● Required work: Reproduce the text of each item below word for word, leaving out the pictures.

-- START --

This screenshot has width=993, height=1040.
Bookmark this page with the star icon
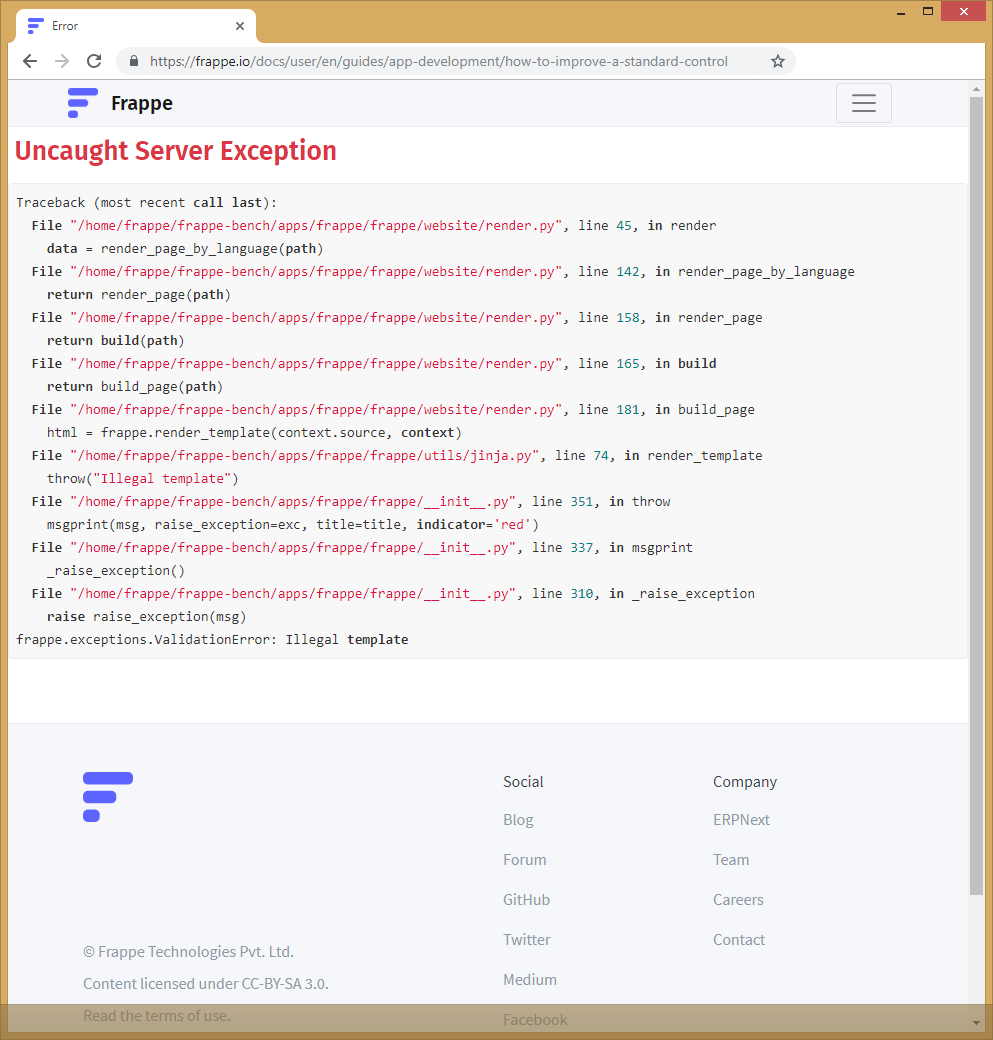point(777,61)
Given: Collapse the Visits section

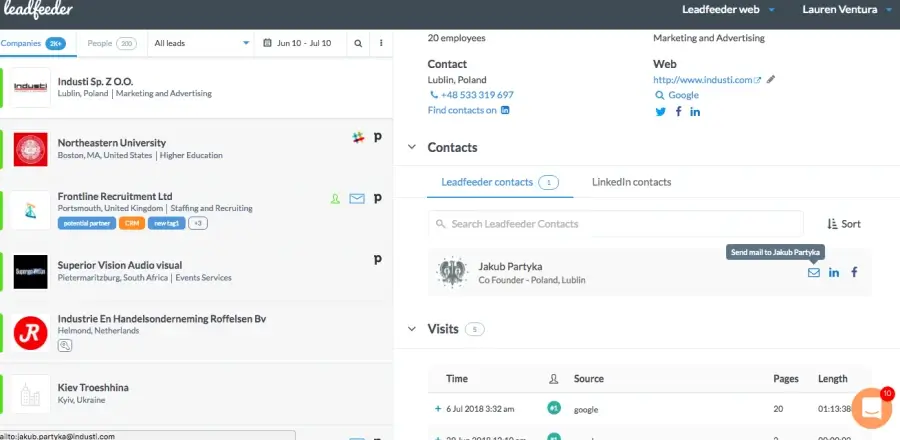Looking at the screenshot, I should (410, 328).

-- END --

● Task result:
This screenshot has width=993, height=1040.
Bookmark this page with the star icon
point(777,61)
Given: Collapse the Visits section

Looking at the screenshot, I should (410, 328).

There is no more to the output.